A typology of practice narratives during the implementation of a preventive, community intervention trial
1 Centre for Health and Society, Melbourne School of Population Health, The University of Melbourne, Level 4, 207 Bouverie St, Carlton, Victoria, 3010, Australia
2 Population Health Intervention Research Centre, University of Calgary, 3330 Hospital Drive NW, Calgary, Alberta, T2N 4N1, Canada
Implementation Science 2009, 4:80 doi:10.1186/1748-5908-4-80Published: 14 December 2009
Traditional methods of process evaluation encompass what components were delivered, but rarely uncover how practitioners position themselves and act relative to an intervention being tested.
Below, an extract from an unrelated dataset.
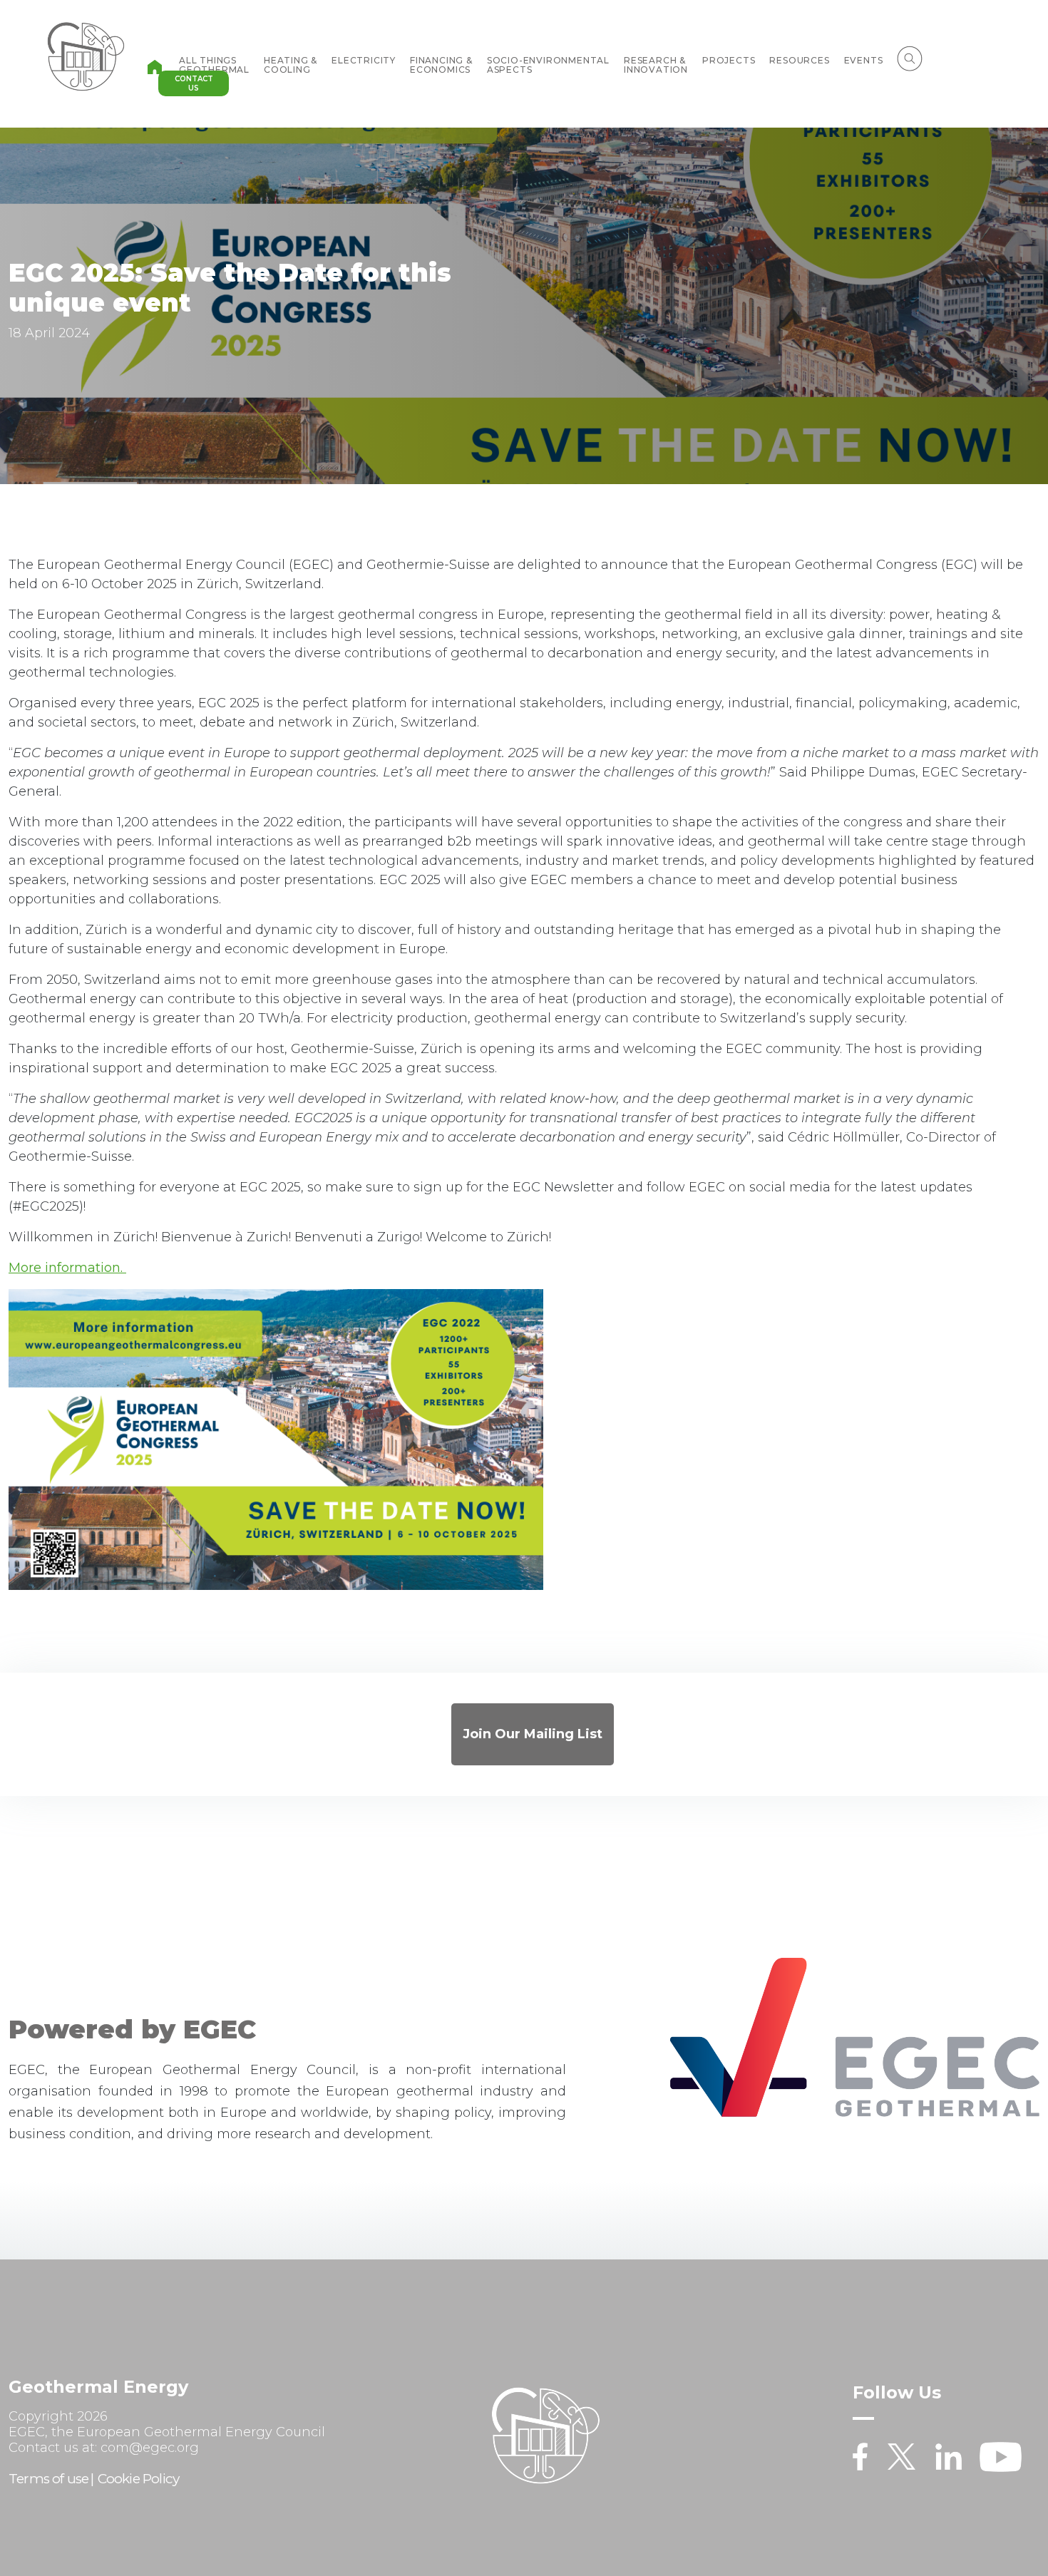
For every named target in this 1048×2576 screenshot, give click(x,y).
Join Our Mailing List (532, 1734)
This could be crucial for expanding our understanding of implementation and its contribution to intervention effectiveness.
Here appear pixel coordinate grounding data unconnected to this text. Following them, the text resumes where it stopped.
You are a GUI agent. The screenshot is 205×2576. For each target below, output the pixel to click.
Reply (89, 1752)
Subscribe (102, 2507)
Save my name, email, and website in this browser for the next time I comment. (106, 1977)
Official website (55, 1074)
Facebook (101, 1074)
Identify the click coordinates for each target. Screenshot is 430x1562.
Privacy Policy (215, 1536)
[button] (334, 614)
We undertook a narrative analysis of in-depth, unstructured field diaries kept by nine community development practitioners for two years. The practitioners were responsible for implementing a multi-component, preventive, community-level intervention for mothers of new babies in eight communities, as part of a cluster randomised community intervention trial. We constructed a narrative typology of approaches to practice, drawing on the phenomenology of Alfred Schutz and Max Weber's Ideal Type theory.
Five types of practice emerged, from a highly 'technology-based' type that was faithful to intervention specifications, through to a 'romantic' type that held relationships to be central to daily operations, with intact relationships being the final arbiter of intervention success. The five types also differed in terms of how others involved in the intervention were characterized, the narrative form (e.g., tragedy, satire) and where and how transformative change in communities was best created. This meant that different types traded-off or managed the priorities of the intervention differently, according to the deeply held values of their type.
The data set constructed for this analysis is unique. It revealed that practitioners not only exercise their agency within interventions, they do so systematically, that is, according to a pattern. The typology is the first of its kind and, if verified through replication, may have value for anticipating intervention dynamics and explaining implementation variation in community interventions.